Many cases of accidents related to house fires can be traced back to electrical fires, unattended cooking, and ignited upholstery. The common cause of a sizable portion of these incidents is a malfunctioning smoke detector — or the absence of one. The National Fire Protection Agency reports that three out of five deaths related to fire happen in living spaces with no smoke detectors or ones that don’t function properly. The agency also found out that half of the smoke detectors that did not go off during a fire incident had disconnected or missing batteries. House fires can occur at any given time. Checking up on your smoke alarm on a regular basis, and carrying out necessary maintenance procedures, ensures the safety of your home.

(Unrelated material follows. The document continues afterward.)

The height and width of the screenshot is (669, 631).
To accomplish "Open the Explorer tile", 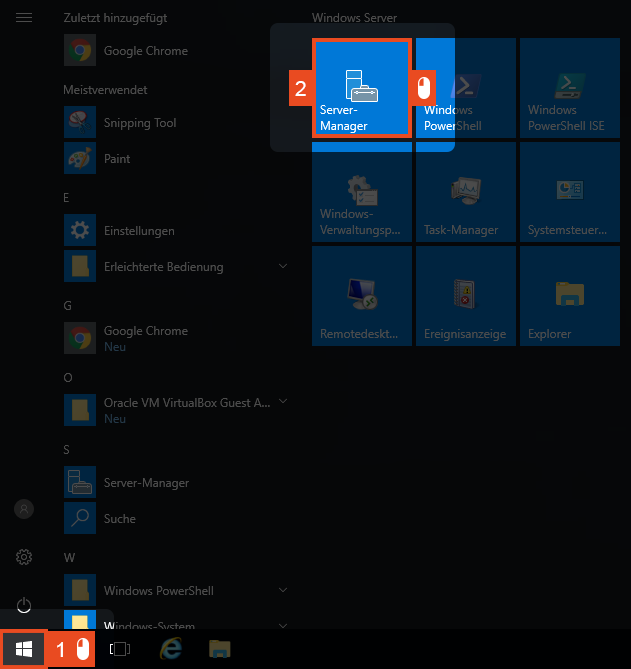I will [570, 296].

Why You Should Get Your Smoke Detectors Checked and Cleaned
To understand the importance of smoke detector maintenance, it is worth having an idea of how these crucial devices function. Smoke alarms normally come in two different types — photoelectric and ionization. While the latter ionizes the air in its sensing chamber by using a small amount of radioactive material, a photoelectric device contains a LED and a light-sensitive sensor in the chamber.
Smoke detectors of the ionization type are best suited for flames that spread quickly with minimal smoke. This type is commonly found in kitchens as there is little chance of it falsely going off due to cooking fumes. Photoelectric smoke alarms, on the other hand, are meant to detect smoke but not necessarily fire. These are more widely used among the two types.
Whether you have the ionization type or the photoelectric, keeping the sensors clean allows your device to properly react to any sign of a possible fire. As time passes, airborne particles such as pollen, dust, and pet dander can accumulate on the smoke detector’s sensor. This build-up blocks the sensor, reducing its effectiveness. Cleaning your smoke alarms every now and then — and changing their batteries just in case — will ensure that they respond properly in emergency situations.